After you've browsed the site, read profiles and followed discussions, you'll realise that although we all share basic symptoms, not everyone is challenged in exactly the same way, or to the same degree.

Play it by ear for now, go with the flow of your own body until you feel and know what troubles you most.

The main thing to keep in mind is stay safe. Concentration, and multitasking may be affected. This prevents doing automatic everyday tasks, and movements, safely. You may find perception of depth and spatial awareness is not as reliable, kerbs are a hazard. Bright lights, noise, busy areas all combine to cause disorientation.

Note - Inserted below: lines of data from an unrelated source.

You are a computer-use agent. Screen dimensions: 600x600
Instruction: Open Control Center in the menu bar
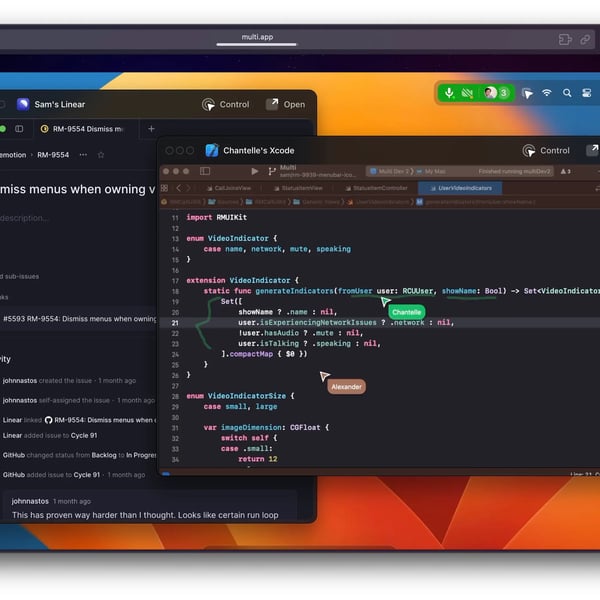pos(586,93)
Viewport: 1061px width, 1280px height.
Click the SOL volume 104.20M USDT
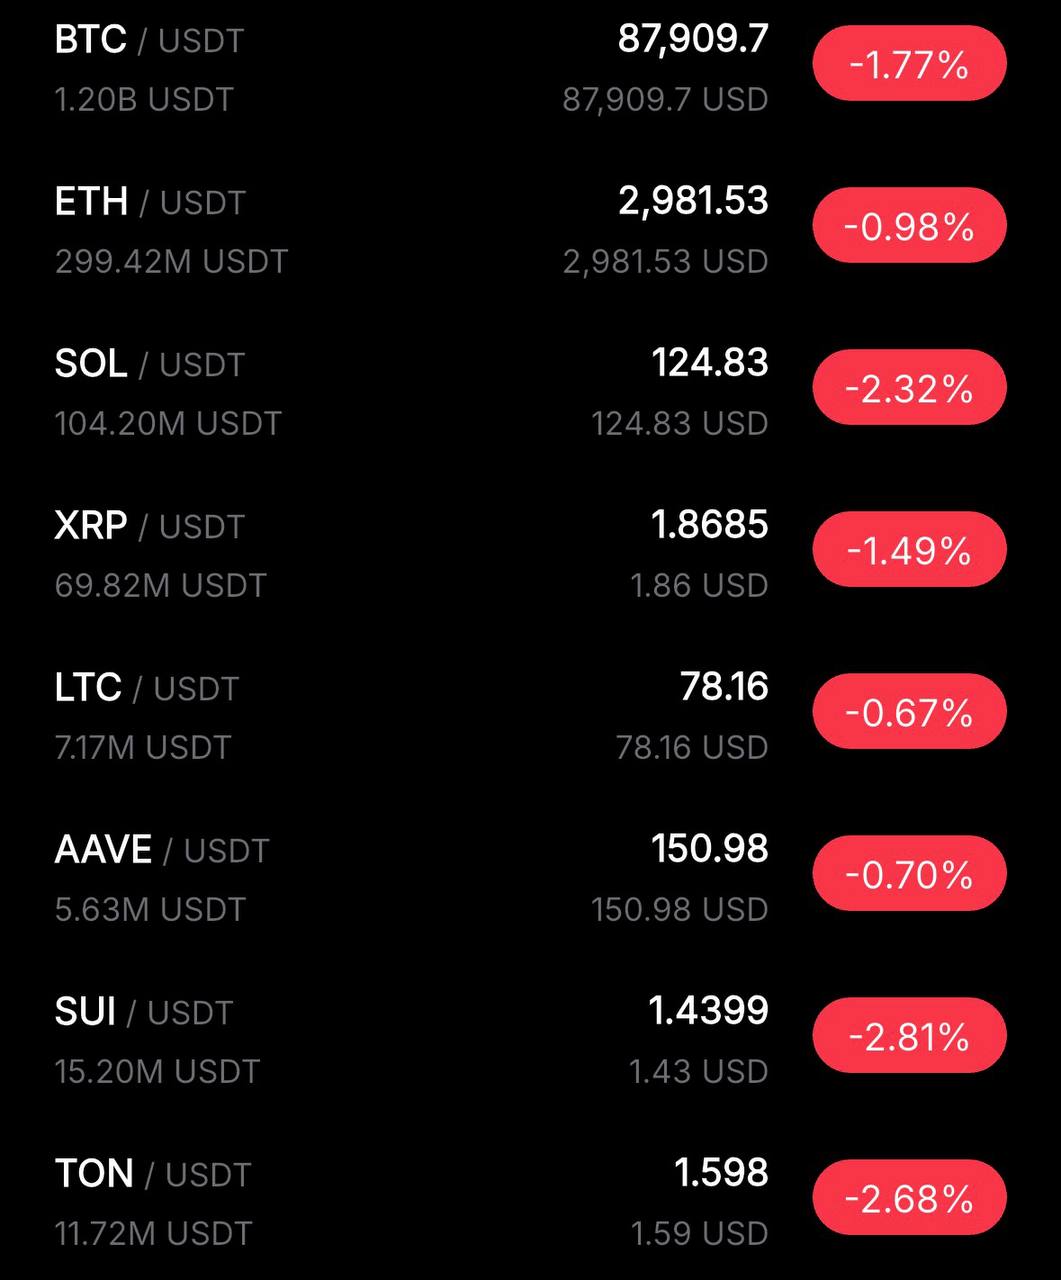[x=168, y=424]
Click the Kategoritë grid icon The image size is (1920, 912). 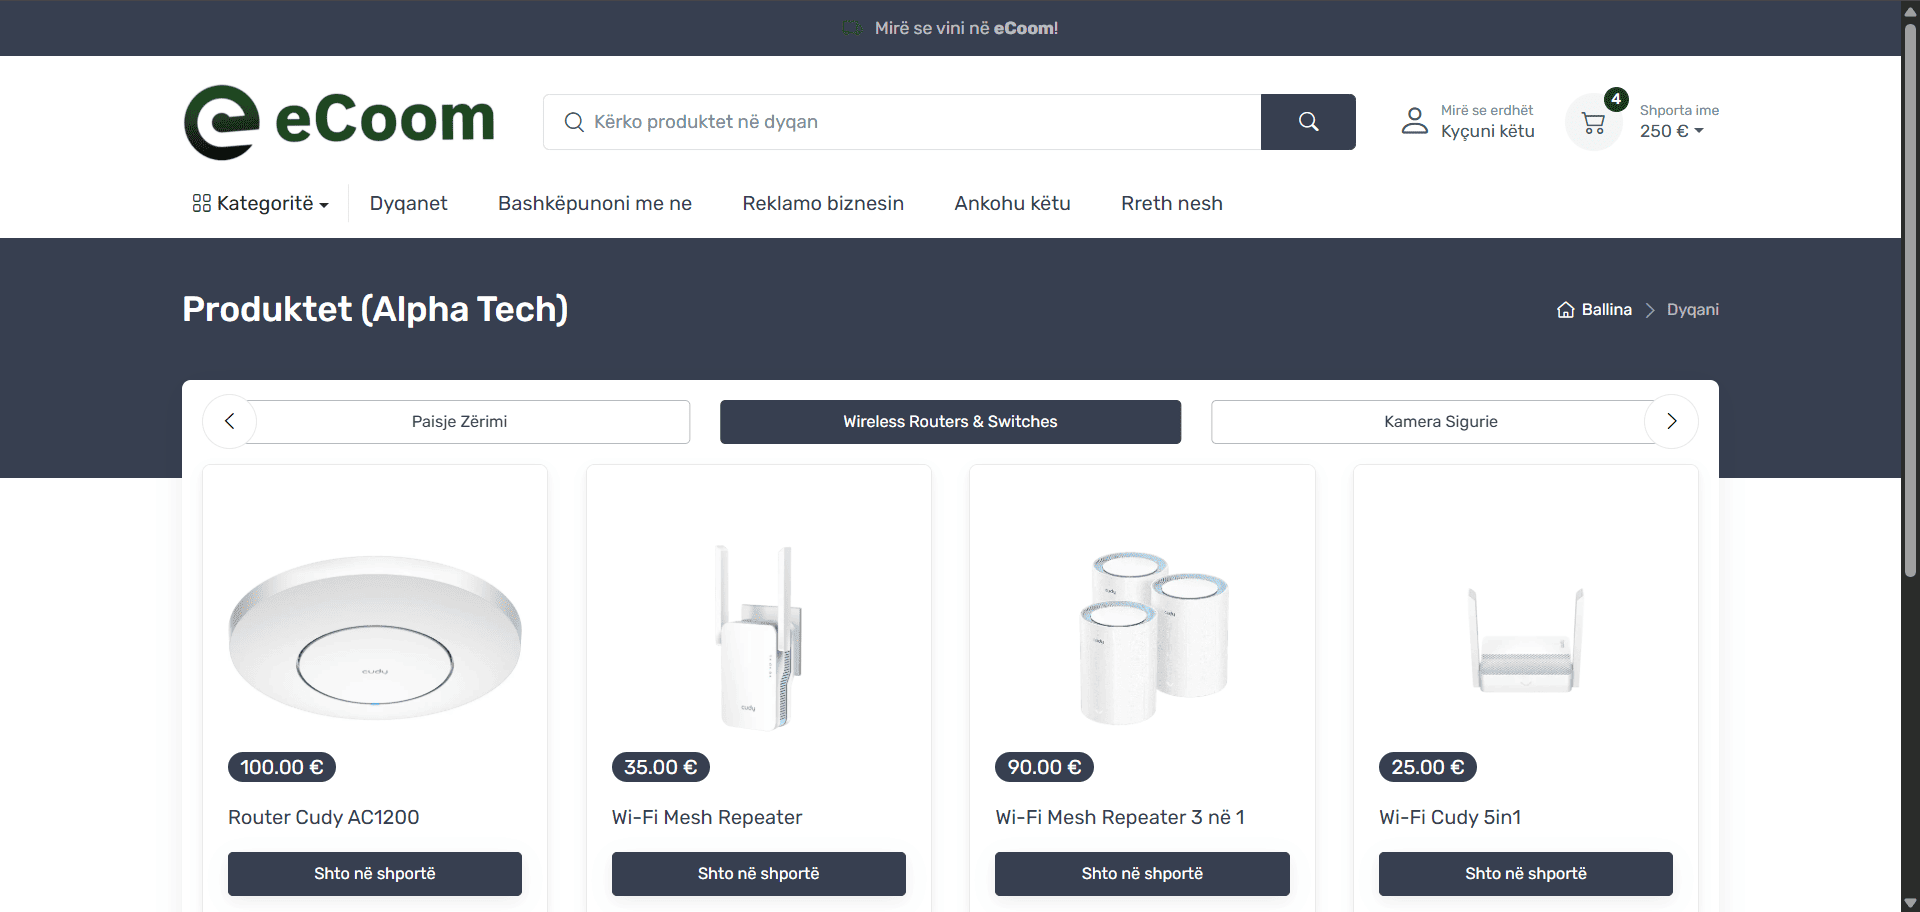(201, 204)
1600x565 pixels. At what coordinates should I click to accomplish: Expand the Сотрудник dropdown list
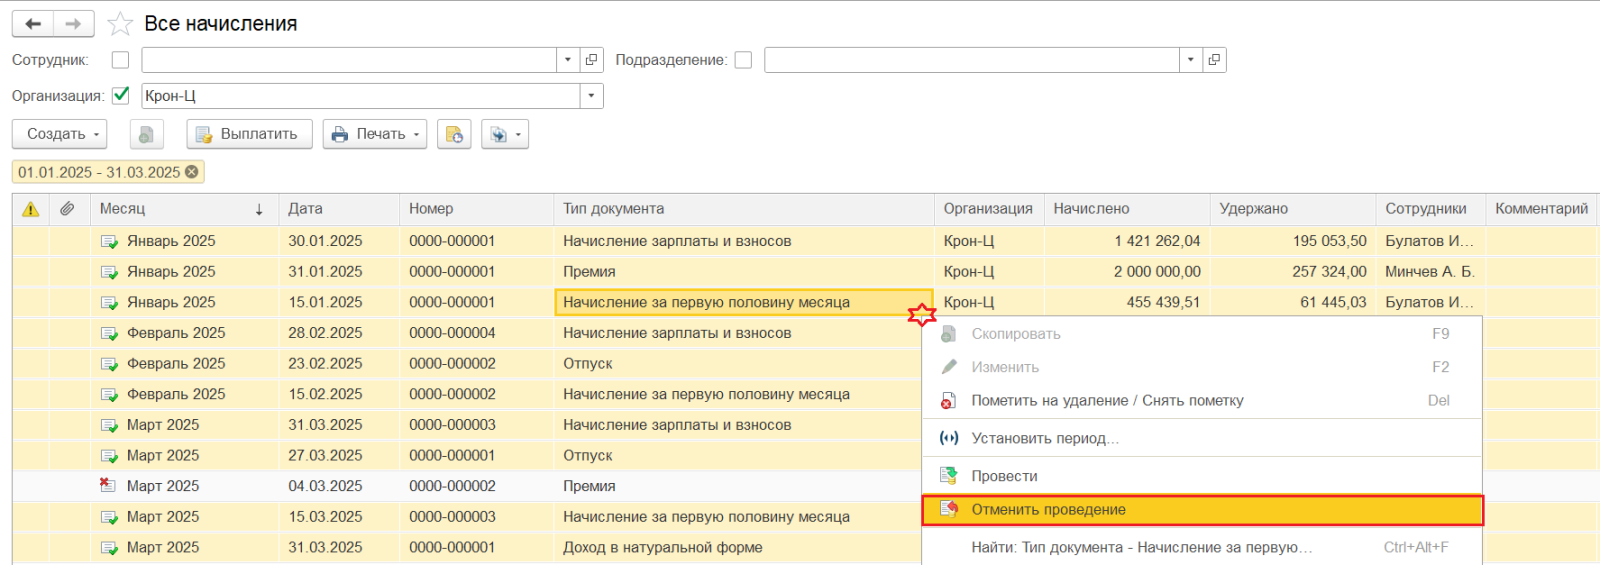click(x=568, y=60)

Patterned flooring can affect a lot of people. Going out at night often presents difficulties, being plunged into poor light or darkness causes disorientation, and often lack of control over movement.

Don't try to overthink all this, as I've said, not everyone experiences all the symptoms.

😊xBeryl

Alex1008 years ago

i think you should first contact ataxia uk charity, they have local support groups accross the uk. I was diagnosed in 2012 and wish i knew about that charity then.

february8 years ago

A HUGE welcome to this site, Kyra76! I also have Late On-Set Idiopathic Cerebellar Ataxia, although mine has been labeled Sporadic Cerebellar Ataxia (unknown cause at this time, which would be the idiopathic part, symptoms 24/7, progressive). Currently, I'm waiting for results of recessive genetic "exome" testing, to see if anything shows up. Anyway, I was diagnosed with ataxia twelve years ago, but had very minor symptoms starting about eight years before diagnosis. I started using a cane (stick) about six years ago to help prevent falls, which I have occasionally when I don't use it, like inside my house. My advice is to exercise for strength and balance (you can Google exercises for strength and balance) and eat as healthy as possible! Stay as active as you possibly can, as I walk with my Access Active Rollator outdoors. Have as positive an attitude as you can, concentrating on what you can still do, not what you can't. It's not easy, just do the best you can! You are not alone in your journey! My best to you..., ;o)

scruffycat8 years ago

I'm afraid Kyra, ataxia is one of those deseases that aren't normally black and white. People may be affected by a greater or lesser extent, by certain things, depending on how their brain has managed to cope with the activity. That's a complicated way of saying, you have to pick what works for you.